[Dataset entries]
# # # # # # #
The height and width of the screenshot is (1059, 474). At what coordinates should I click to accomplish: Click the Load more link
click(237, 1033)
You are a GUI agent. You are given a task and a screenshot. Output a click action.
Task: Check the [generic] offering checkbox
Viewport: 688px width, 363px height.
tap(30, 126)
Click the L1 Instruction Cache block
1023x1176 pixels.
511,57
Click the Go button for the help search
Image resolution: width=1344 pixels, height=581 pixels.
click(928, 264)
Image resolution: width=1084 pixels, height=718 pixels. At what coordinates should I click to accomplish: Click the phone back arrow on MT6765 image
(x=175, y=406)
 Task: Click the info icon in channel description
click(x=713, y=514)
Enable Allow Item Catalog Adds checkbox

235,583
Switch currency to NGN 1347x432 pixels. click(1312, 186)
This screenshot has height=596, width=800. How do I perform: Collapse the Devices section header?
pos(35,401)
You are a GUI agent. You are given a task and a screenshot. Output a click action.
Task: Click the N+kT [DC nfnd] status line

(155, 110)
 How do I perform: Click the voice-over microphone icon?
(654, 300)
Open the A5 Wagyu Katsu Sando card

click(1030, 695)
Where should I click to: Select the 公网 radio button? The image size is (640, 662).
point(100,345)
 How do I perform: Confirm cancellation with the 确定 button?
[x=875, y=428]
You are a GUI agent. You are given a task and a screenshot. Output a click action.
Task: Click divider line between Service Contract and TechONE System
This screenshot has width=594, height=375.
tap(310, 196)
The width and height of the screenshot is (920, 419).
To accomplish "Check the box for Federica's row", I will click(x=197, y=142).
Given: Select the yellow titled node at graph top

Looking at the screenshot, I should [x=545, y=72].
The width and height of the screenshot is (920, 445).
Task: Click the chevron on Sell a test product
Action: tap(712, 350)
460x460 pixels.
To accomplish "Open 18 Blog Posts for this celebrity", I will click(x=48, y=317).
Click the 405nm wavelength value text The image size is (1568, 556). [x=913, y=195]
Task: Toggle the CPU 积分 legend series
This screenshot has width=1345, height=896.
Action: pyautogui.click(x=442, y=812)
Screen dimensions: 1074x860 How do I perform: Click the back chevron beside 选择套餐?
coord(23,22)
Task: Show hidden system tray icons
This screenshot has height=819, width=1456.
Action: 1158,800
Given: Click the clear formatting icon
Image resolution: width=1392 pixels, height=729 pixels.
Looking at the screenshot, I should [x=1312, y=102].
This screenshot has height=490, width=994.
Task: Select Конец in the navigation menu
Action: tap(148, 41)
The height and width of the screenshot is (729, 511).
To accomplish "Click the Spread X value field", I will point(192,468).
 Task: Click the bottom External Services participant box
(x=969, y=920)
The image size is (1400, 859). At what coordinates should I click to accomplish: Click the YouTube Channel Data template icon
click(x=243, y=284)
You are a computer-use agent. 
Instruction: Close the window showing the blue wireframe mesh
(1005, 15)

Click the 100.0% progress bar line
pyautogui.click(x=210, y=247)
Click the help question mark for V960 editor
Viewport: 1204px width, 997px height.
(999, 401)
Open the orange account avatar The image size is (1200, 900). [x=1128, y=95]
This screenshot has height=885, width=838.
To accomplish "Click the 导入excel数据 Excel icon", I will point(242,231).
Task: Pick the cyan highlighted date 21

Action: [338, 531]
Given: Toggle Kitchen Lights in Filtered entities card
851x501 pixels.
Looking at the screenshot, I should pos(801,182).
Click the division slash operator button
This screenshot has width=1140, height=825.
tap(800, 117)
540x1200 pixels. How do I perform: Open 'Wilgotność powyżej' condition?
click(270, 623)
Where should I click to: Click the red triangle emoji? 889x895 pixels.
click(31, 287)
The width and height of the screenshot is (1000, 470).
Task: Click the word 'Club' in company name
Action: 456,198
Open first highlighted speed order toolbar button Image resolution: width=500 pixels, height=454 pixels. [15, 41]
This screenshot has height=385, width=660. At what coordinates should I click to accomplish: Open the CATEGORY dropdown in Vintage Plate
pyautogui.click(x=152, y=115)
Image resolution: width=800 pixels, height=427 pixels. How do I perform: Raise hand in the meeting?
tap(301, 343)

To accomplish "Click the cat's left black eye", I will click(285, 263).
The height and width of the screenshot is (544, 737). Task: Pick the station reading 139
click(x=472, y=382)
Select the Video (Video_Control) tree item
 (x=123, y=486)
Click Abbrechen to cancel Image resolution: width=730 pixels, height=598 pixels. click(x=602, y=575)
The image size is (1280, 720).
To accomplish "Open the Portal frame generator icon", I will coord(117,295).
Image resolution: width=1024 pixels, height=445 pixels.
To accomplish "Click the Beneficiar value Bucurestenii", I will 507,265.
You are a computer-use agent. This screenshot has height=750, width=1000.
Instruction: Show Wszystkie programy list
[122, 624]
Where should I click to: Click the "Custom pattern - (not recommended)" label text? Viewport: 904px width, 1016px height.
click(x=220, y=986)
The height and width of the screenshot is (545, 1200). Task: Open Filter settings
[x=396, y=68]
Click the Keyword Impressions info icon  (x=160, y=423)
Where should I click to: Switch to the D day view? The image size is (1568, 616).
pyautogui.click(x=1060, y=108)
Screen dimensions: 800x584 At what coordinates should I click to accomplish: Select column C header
# # # # # # #
Copy exactly the lines from the top of the entries through the line with "Click the Go button for the help search" in it, please, keeping both ends and adding nothing.

• **ANSWER TO THIS TASK**:
The height and width of the screenshot is (1059, 474). At what coordinates should I click to accomplish: Click the Load more link
click(237, 1033)
You are a GUI agent. You are given a task and a screenshot. Output a click action.
Task: Check the [generic] offering checkbox
Viewport: 688px width, 363px height.
tap(30, 126)
Click the L1 Instruction Cache block
1023x1176 pixels.
511,57
Click the Go button for the help search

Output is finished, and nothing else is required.